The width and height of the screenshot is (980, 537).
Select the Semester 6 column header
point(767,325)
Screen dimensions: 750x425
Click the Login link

• • • • •

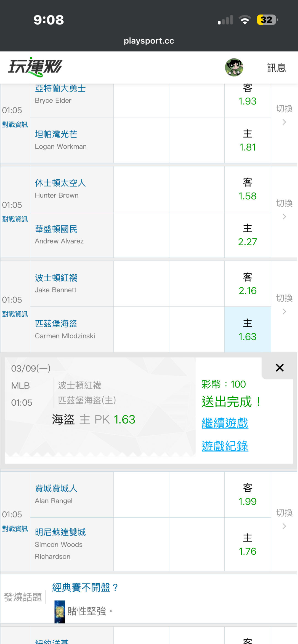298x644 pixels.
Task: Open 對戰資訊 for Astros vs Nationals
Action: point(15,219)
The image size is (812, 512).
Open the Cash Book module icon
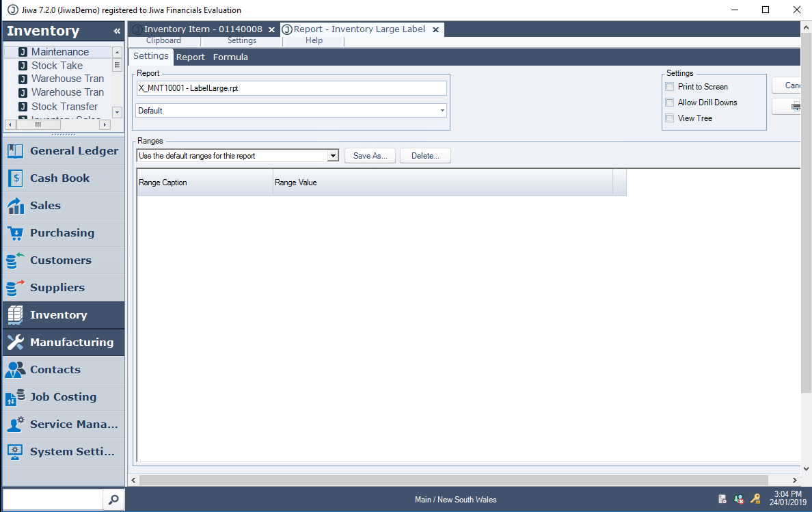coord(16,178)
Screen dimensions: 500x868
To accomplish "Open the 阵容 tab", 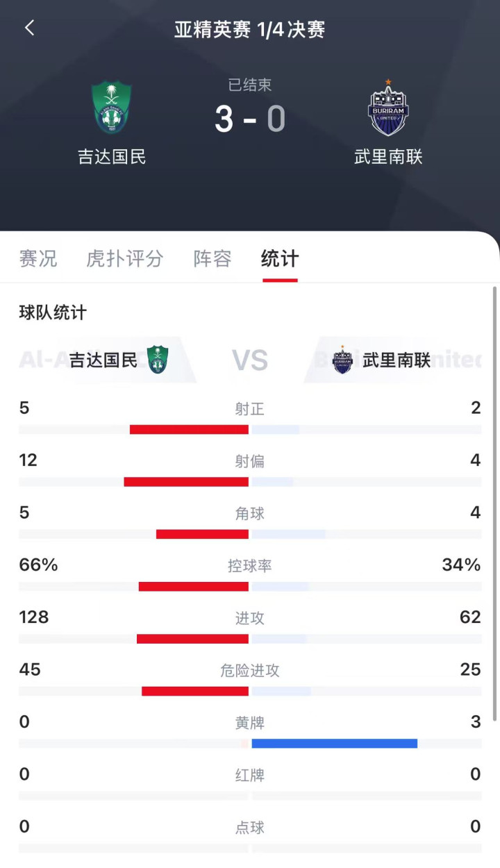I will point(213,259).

• • • • •

(Exercise brief): State only how many lines in the material include "dimensions".

(Exercise answer): 2